Collected data entries:
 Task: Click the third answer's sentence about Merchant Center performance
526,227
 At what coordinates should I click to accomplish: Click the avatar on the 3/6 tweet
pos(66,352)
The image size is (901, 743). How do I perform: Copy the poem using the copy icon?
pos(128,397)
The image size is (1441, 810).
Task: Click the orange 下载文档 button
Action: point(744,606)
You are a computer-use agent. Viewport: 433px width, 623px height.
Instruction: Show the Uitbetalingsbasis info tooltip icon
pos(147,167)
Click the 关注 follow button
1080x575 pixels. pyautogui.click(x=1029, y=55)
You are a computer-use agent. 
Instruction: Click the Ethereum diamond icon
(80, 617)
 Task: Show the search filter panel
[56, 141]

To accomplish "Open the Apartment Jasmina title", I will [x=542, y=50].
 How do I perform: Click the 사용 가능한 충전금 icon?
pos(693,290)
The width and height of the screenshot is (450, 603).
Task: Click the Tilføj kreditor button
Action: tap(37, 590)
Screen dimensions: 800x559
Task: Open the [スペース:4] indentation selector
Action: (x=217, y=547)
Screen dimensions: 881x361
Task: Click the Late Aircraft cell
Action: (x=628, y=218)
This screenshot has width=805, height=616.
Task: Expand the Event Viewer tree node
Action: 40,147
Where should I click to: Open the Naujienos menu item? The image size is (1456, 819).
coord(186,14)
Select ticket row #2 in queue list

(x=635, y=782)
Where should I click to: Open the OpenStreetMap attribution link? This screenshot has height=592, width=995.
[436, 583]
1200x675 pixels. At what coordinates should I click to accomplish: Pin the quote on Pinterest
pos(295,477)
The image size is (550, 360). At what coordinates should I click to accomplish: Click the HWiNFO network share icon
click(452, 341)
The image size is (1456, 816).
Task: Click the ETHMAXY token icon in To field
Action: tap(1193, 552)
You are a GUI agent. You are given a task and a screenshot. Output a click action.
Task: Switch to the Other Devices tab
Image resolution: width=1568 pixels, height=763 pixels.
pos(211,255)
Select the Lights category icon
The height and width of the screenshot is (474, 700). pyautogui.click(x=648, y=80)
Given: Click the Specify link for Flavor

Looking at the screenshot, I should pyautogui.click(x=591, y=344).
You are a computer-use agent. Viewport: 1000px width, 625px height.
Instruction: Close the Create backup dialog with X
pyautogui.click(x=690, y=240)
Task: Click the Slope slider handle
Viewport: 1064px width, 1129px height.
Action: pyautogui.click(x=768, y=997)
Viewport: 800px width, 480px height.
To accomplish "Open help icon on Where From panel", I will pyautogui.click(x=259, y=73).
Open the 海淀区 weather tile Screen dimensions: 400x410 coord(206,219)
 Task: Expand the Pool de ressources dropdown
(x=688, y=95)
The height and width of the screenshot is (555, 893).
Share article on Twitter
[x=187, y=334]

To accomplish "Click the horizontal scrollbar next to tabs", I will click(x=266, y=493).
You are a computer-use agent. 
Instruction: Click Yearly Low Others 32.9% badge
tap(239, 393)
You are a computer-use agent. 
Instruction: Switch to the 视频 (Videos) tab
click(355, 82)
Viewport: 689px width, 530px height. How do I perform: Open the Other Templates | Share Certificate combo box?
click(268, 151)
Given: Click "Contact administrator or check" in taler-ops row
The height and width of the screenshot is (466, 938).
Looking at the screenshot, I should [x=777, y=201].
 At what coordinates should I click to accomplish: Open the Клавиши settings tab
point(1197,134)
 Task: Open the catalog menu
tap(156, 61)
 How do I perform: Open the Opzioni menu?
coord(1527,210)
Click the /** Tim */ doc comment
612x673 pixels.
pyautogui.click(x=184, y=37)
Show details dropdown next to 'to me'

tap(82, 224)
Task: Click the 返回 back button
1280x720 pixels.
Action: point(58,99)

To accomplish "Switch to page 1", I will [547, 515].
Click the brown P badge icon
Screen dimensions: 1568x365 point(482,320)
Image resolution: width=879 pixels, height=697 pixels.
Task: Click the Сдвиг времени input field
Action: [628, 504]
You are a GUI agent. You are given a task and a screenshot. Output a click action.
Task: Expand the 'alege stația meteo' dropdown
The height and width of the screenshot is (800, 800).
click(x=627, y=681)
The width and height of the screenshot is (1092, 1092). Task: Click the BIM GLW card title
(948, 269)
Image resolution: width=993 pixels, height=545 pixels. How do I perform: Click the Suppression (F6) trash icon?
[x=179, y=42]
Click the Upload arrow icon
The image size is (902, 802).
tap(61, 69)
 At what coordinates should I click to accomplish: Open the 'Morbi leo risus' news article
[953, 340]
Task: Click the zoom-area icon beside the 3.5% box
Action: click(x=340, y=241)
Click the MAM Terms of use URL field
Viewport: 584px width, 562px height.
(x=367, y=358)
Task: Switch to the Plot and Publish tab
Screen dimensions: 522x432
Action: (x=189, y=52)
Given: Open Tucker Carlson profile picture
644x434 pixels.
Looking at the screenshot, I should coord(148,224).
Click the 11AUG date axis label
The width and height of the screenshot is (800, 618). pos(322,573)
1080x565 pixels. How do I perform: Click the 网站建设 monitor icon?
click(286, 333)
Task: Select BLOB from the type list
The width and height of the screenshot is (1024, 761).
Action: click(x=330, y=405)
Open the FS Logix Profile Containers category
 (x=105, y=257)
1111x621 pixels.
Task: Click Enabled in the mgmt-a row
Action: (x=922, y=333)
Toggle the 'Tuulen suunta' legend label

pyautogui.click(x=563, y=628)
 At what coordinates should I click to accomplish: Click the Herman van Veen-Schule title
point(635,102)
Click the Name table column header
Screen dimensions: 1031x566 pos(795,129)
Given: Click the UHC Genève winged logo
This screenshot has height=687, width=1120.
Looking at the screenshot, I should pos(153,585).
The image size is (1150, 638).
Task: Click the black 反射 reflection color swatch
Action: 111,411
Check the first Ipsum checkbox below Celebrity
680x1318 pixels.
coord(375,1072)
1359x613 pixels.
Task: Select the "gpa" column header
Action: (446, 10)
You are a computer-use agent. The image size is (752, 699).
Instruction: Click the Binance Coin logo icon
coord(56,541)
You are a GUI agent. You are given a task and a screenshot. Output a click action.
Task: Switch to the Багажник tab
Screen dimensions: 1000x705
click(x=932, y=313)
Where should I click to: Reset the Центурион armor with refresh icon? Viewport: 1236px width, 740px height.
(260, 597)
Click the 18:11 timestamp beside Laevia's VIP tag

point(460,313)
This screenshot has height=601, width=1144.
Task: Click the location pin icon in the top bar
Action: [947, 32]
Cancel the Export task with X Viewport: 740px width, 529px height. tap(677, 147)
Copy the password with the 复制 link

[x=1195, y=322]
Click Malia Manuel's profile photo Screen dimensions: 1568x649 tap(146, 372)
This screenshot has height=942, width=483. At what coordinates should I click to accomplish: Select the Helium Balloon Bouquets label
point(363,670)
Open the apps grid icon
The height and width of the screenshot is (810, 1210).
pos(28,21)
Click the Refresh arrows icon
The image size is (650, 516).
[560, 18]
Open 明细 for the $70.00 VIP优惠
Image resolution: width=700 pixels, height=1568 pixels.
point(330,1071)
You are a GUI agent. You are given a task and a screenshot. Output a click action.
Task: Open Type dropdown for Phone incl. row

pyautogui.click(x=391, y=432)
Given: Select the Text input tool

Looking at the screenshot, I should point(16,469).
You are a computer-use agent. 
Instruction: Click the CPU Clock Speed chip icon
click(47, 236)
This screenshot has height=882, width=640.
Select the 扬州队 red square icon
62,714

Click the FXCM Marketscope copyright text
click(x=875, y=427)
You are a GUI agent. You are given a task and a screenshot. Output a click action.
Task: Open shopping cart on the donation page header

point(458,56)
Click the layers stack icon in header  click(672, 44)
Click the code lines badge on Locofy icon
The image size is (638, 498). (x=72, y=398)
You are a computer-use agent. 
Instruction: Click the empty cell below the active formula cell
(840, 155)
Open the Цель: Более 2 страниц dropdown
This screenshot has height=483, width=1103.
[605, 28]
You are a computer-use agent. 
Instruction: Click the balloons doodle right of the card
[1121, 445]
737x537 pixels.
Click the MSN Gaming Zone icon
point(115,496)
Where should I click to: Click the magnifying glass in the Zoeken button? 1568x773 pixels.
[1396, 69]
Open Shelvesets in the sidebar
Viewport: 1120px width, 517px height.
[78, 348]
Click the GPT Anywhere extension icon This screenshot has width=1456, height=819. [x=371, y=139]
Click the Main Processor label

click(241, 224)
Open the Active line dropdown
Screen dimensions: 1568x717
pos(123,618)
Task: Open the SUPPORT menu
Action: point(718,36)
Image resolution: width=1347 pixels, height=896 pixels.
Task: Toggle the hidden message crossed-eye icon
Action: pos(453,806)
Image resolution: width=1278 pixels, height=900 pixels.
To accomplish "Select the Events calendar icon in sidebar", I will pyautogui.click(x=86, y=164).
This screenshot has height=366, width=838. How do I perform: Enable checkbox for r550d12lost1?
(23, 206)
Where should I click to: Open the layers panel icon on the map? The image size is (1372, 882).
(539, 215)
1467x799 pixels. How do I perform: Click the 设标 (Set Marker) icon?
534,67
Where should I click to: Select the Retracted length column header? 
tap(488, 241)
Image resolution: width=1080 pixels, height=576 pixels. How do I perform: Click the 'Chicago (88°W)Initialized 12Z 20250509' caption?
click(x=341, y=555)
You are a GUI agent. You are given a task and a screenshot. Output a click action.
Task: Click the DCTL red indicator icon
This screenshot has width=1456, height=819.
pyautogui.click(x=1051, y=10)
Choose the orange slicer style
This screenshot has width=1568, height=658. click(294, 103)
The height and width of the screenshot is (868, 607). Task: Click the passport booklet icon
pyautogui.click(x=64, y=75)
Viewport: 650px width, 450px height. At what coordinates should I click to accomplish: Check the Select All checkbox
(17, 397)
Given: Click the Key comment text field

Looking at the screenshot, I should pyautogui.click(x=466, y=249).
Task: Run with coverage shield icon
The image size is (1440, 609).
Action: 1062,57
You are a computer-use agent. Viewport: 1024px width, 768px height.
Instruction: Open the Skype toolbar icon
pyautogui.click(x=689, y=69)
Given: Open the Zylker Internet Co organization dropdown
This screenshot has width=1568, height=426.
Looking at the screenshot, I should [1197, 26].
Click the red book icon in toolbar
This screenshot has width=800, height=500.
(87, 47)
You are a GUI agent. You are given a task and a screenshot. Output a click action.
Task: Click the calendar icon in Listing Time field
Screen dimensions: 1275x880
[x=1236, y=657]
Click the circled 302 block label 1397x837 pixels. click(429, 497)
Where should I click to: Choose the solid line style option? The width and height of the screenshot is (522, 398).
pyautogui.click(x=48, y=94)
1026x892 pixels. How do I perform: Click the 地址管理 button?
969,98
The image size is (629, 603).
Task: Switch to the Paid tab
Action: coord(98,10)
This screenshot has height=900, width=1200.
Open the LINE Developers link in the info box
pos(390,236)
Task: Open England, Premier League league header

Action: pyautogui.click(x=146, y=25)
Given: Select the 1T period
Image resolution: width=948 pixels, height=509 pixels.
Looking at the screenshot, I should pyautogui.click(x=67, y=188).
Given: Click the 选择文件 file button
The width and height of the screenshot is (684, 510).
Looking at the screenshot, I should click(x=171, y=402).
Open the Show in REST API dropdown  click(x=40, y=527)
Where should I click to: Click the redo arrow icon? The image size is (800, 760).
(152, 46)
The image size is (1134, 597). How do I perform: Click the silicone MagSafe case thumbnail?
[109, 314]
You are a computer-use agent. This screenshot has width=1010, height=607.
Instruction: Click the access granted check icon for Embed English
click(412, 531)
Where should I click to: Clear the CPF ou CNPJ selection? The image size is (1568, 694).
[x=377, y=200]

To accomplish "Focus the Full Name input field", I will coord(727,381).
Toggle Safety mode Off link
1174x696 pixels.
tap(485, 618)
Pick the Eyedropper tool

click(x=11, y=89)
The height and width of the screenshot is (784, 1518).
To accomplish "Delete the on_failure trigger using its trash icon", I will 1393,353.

▸ **Exercise prompt**
Return every line above where "calendar" appears.

▸ **Solution to the exercise**
To accomplish "Select the Events calendar icon in sidebar", I will pyautogui.click(x=86, y=164).
Task: Click the calendar icon in Listing Time field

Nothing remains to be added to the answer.